▸ Work to be completed
The answer must be an exact copy of the records, with every picture left out.
# # #
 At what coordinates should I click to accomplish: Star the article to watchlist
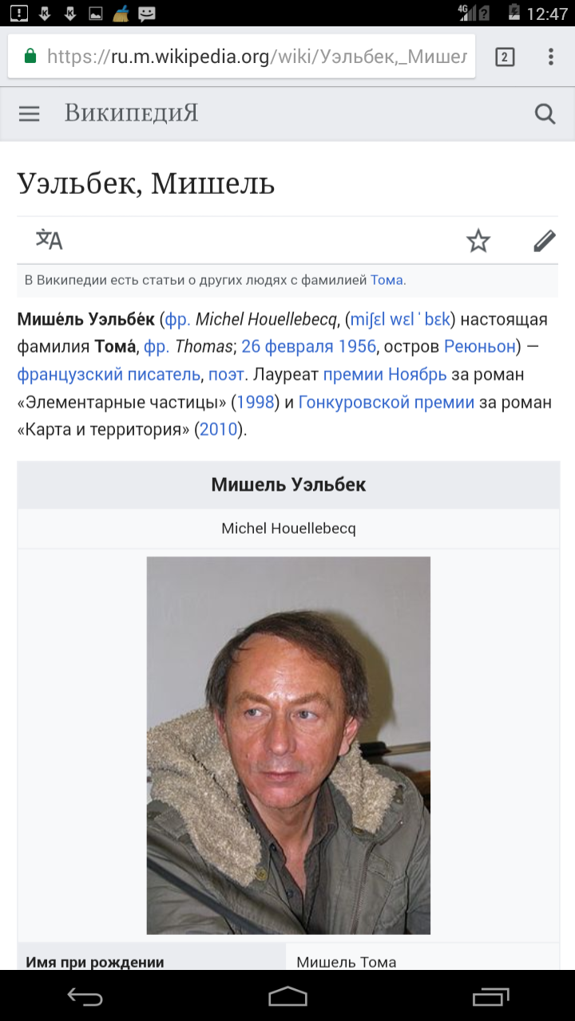click(x=478, y=240)
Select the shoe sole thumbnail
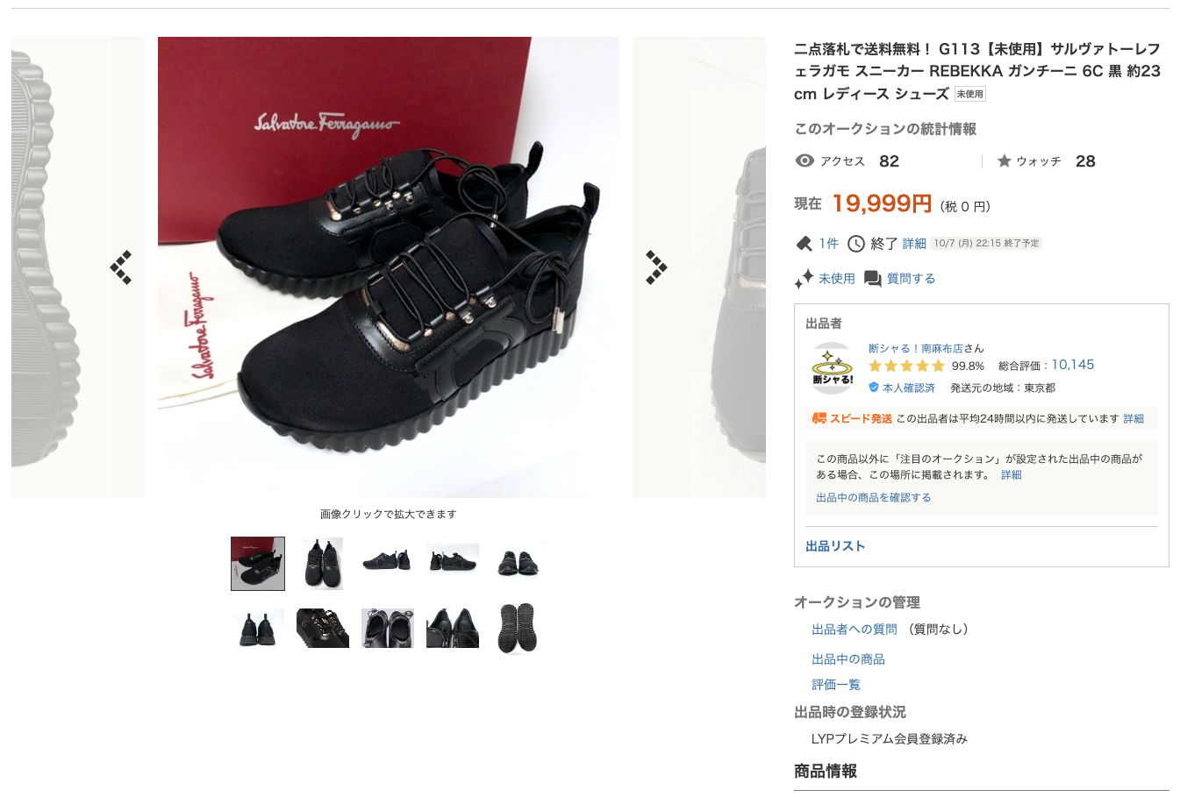This screenshot has width=1180, height=797. (518, 628)
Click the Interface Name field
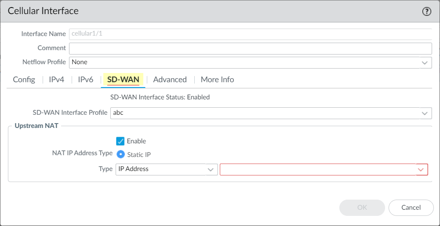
# # #
▸ Exercise answer
 At what coordinates should I click to accomplish: Star the article to watchlist
click(x=478, y=240)
Select the shoe sole thumbnail
This screenshot has width=1180, height=797. (518, 628)
Click the Interface Name field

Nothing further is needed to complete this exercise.